In humans, over 200 mutations in the BEST1 gene have been clinically linked to a group of retinal degeneration diseases called bestrophinopathies1,9. Five specific bestrophinopathies have been reported, including Best disease, adult-onset vitelliform dystrophy, autosomal dominant vitreoretinochoroidopathy, autosomal recessive bestrophinopathy, and retinitis pigmentosa3,4,10,11,12,13,14. These diseases, which lead to decreased eyesight and even blindness, are currently untreatable. In order to develop therapeutic treatments and potentially personalized medicine, it is critical to understand how these BEST1 disease-causing mutations influence the function and structure of the BEST1 channel15. For these purposes, researchers need to obtain purified bestrophin (wild type and/or mutant) channels and conduct in vitro analyses5,8.

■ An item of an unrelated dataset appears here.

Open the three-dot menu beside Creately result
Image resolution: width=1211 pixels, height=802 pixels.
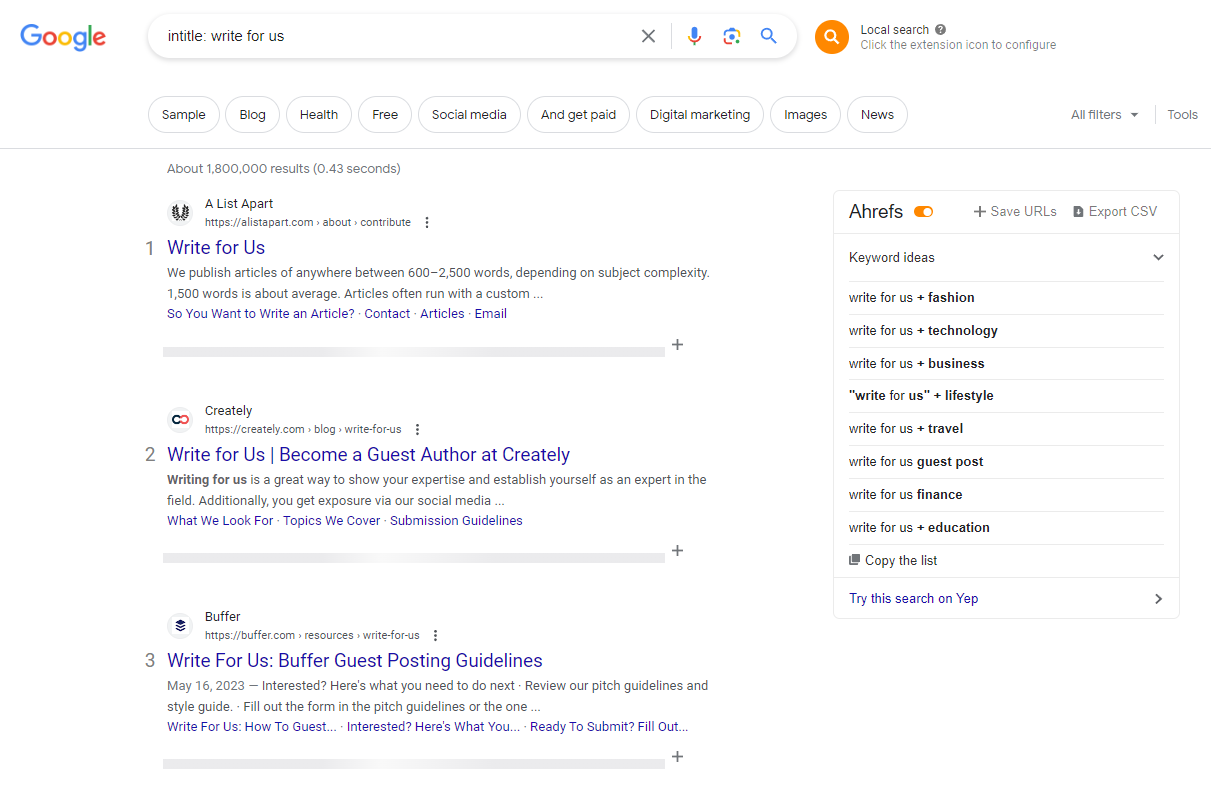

The first key step is the expression of bestrophin channels from higher species in mammalian cells. As baculovirus transduction of HEK293-F cells (the BacMam system) is a powerful method to heterologously express membrane proteins16,17, this protocol utilizes an optimized BacMam vector (pEG BacMam) for robust expression of the target protein18, which in this case is a mammalian bestrophin homolog. This vector has been used for the expression of various membrane proteins, including G-protein-coupled receptors, nuclear receptors, and other ion channels18. There is also evidence that the produced proteins are suitable for crystallography18. With high levels of expression in HEK293-F cells, the proteins can then be purified using chromatography; specifically, in the case of bestrophins, both affinity and size-exclusion chromatography can be used.

Once this protocol is fine-tuned for a bestrophin channel, the purified protein can then be analyzed for its function and structure through planar lipid bilayer and X-ray crystallography, respectively5,8. Altogether, these techniques provide a powerful pipeline for functional and structural investigations of bestrophins and other ion channels.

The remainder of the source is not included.